* SOURCE EXCERPT *
_ _ _ _ _ _ _
2025 didn’t begin with fireworks.

It began with a quiet weight I’d been carrying for a while — the kind that doesn’t look dramatic from the outside, but slowly changes the texture of everything on the inside.

On paper, I was still okay. I could function. I could deliver. I could smile in meetings, say the right things, and keep moving. If you looked at my calendar or my output, you probably wouldn’t have guessed anything was wrong.

But something in me wasn’t.

Not loud enough to justify stopping. Not obvious enough to point at. Just persistent enough to make one truth impossible to ignore: this can’t be the way I live.

So I stepped into 2025 with a simple intention.

  • Not “work harder.”

  • Not “push through.”

  • Not “optimize my life around the problem.”

Just… change.

When “fine” stopped being enough

When your mental health starts bending under pressure, it rarely shows up as a clean, undeniable crisis. It doesn’t arrive with an alarm you can point to, or a single moment that makes everything obvious. Most of the time it’s subtler — almost polite. It slips into your life disguised as endurance, as productivity, as being “fine”.

And because you’re still functioning, the world keeps asking you to function.

The hardest part is that you can even convince yourself it’s not that bad. You’re doing your job. You’re responding to messages. You’re showing up. So you keep going — while something inside you quietly keeps paying the price.

But your body knows. Your mind knows. And eventually, you know too.

Early this year, I started noticing how much energy it took to look stable. How much effort went into being reliable, composed, useful — and how little was left for anything that felt like living. Not thriving, not even joy. Just the basic feeling of inhabiting my own days without constantly bracing.

There’s a particular kind of exhaustion that comes from performing stability while quietly falling apart. It doesn’t always break you in a dramatic way. Sometimes it does something worse: it slowly drains the color from your life, until everything starts to feel muted and heavy.

That was the beginning of my 2025.

And once you see that pattern clearly, it’s hard to unsee it. At some point, “keeping going” stops feeling like strength and starts feeling like avoidance — which is how I found myself standing in front of the next, harder question.

The decision that scared me

In May, I left my job — and I’ve replayed that moment in my head more times than I can count. Not because I regret it, but because it asked something from me that I didn’t know I still had. It wasn’t a bold, cinematic exit. It was a quiet decision made with a shaky kind of clarity, the kind you reach when you realize that staying is slowly costing you more than leaving ever could.

Leaving without another job lined up is a particular kind of fear. It feels like stepping off a cliff and trusting that the ground will somehow appear later. Your mind immediately starts producing scenarios, each one more convincing than the last: what if nothing comes next, what if I made a mistake, what if I’m not as good as I thought I was, what if I can’t find my way back.
_ _ _ _ _ _ _
Word and element location records
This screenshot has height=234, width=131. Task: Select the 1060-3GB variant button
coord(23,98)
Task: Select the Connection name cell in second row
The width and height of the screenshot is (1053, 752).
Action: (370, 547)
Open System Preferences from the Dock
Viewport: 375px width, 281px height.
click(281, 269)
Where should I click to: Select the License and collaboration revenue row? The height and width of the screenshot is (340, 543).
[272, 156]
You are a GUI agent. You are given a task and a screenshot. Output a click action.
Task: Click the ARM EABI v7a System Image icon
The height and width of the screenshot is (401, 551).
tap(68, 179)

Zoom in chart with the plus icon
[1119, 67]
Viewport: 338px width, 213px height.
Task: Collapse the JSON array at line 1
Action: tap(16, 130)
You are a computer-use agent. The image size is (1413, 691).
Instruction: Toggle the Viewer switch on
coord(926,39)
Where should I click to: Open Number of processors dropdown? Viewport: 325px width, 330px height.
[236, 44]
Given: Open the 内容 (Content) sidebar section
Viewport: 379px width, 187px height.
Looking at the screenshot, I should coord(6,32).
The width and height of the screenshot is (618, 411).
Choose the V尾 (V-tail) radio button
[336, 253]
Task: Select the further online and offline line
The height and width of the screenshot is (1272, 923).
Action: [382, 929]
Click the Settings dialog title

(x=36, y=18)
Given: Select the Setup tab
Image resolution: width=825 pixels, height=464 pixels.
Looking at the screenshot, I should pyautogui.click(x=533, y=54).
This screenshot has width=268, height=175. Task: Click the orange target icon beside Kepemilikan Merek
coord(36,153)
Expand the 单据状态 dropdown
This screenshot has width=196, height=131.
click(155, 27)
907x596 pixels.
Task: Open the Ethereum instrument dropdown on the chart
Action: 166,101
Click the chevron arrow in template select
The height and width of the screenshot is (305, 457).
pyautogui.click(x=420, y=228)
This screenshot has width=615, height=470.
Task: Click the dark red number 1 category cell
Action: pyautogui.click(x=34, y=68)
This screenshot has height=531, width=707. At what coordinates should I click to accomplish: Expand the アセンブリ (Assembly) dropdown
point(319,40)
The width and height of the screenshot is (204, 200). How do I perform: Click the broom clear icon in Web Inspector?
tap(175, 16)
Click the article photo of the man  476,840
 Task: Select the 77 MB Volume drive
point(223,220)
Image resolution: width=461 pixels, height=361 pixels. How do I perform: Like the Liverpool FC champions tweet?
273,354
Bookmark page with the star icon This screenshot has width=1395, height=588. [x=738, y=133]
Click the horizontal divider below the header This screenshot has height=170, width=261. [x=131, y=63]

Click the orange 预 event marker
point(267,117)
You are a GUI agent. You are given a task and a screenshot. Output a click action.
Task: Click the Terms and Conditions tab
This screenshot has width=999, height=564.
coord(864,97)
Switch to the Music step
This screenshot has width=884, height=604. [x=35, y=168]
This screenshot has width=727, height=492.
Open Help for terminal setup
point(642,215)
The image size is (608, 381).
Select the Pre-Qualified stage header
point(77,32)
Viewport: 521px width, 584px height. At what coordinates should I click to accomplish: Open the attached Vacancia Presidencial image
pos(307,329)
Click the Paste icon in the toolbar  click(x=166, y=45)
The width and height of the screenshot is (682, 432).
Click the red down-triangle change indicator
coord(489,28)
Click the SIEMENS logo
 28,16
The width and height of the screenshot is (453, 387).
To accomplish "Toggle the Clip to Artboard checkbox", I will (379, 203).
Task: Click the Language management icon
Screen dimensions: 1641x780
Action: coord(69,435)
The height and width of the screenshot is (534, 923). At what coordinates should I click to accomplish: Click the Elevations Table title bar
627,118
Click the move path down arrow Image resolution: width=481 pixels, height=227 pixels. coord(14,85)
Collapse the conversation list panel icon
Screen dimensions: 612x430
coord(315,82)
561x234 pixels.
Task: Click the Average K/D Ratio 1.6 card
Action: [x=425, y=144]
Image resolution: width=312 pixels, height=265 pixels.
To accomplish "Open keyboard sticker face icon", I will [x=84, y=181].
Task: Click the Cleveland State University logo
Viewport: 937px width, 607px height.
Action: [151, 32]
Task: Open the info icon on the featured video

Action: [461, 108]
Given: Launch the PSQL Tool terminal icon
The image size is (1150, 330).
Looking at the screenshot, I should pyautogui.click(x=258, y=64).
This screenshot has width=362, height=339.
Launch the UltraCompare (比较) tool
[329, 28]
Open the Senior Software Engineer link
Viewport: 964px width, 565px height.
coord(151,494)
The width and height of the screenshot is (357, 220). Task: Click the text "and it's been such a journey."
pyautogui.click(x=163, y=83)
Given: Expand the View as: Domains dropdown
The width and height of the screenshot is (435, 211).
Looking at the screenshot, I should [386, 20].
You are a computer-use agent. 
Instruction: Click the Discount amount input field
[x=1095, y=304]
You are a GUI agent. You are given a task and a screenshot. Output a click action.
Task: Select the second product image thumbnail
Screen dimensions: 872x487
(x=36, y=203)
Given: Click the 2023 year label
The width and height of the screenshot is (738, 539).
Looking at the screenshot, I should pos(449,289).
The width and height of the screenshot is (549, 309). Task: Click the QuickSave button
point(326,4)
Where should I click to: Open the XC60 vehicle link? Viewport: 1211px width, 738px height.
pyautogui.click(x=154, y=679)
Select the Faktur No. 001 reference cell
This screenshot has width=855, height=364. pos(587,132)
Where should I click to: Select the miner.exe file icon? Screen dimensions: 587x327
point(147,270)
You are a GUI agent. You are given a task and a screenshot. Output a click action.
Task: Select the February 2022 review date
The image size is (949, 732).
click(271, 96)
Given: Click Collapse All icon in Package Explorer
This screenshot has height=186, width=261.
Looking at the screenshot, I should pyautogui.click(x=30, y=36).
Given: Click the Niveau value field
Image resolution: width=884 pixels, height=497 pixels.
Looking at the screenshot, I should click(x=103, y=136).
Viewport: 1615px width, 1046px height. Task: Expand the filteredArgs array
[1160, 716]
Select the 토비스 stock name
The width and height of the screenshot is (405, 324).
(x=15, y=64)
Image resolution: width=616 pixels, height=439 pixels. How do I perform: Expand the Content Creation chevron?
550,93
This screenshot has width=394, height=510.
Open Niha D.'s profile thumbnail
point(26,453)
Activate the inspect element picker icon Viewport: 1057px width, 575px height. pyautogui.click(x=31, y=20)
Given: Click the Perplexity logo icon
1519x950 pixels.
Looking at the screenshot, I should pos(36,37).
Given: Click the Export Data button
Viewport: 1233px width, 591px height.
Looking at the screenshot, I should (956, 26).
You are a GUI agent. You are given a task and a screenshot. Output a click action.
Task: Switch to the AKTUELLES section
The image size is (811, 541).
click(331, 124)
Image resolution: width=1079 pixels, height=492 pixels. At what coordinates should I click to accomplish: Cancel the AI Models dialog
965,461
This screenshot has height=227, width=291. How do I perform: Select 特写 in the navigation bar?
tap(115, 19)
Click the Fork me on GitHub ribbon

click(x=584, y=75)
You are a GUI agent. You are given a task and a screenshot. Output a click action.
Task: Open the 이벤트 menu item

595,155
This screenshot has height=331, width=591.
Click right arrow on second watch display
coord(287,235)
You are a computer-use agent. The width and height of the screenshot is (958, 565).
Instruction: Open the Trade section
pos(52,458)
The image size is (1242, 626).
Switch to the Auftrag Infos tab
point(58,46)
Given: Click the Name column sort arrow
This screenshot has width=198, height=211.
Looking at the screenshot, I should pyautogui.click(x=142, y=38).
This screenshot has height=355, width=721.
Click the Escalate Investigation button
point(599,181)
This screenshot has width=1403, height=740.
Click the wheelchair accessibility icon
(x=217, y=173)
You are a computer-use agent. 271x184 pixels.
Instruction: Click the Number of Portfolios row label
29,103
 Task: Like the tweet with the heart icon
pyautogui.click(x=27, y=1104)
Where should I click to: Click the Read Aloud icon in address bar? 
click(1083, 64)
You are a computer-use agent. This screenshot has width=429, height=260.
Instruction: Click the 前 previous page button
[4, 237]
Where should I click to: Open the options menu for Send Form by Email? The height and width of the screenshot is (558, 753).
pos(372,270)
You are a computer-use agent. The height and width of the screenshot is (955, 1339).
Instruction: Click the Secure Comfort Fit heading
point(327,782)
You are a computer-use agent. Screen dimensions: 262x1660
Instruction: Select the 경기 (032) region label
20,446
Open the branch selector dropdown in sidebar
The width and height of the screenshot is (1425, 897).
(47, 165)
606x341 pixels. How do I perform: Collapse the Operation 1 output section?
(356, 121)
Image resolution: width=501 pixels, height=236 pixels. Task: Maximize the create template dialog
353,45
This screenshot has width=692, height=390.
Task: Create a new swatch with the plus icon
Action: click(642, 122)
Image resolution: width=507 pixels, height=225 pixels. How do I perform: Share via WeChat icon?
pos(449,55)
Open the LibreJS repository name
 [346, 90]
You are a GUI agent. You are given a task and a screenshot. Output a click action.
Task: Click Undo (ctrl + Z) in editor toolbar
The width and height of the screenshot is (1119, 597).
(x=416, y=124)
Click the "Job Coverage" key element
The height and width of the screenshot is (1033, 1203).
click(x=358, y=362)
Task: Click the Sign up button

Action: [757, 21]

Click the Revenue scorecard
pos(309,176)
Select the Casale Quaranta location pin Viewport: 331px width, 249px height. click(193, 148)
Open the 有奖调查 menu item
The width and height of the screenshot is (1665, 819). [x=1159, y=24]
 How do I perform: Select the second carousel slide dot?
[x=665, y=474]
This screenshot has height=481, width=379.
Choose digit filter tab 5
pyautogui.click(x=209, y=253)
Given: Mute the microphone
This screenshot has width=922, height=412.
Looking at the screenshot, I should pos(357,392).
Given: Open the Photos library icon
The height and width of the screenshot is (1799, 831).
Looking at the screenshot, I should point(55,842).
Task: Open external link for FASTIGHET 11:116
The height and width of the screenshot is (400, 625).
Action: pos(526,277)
_ _ _ _ _ _ _
* EXERCISE TASK *
Continue the essay about leaving a job in 2025 for the sake of mental health, picking up right after its final sentence.

* RESULT OF THIS EXERCISE *
But underneath all those questions, there was a quieter one — the one I avoided for the longest time because it was the most honest:

What if I stop… and realize how tired I really am?

I didn’t leave because I wanted a break. I left because I needed a chance to recover a part of myself I could feel slipping away. A part that had nothing to do with productivity or performance and everything to do with being able to live from the inside again.

And I want to name something clearly, without romanticizing any of it: I feel deeply privileged that I could make that choice. Not everyone can pause. Not everyone can afford uncertainty. Not everyone has enough margin to choose health over stability. I don’t take that for granted.

But privilege doesn’t make the leap painless. It doesn’t erase the fear, or the doubt, or the weight of not knowing what comes next. It just makes the option possible.

And still — even with all of that — it became the most important decision I made all year.

What came next wasn’t a neat reinvention. It was something quieter: time, space, and the slow work of rebuilding.

The pause that carried me forward

People call it a “career break”, which makes it sound like a neat little intermission — a pause between two chapters of the same story. But it didn’t feel like a break from my career as much as a return to myself. Less about stepping away from work, and more about stepping back into my own life with enough space to actually feel it.

What I gave myself wasn’t time to “do nothing”. It was room. Room to heal, to slow down, to stop measuring my worth in output and momentum. Room to look at the past without only seeing what I should’ve done, to sit with the present without immediately trying to fix it, and to let the future exist as a direction — not a plan I had to force into place.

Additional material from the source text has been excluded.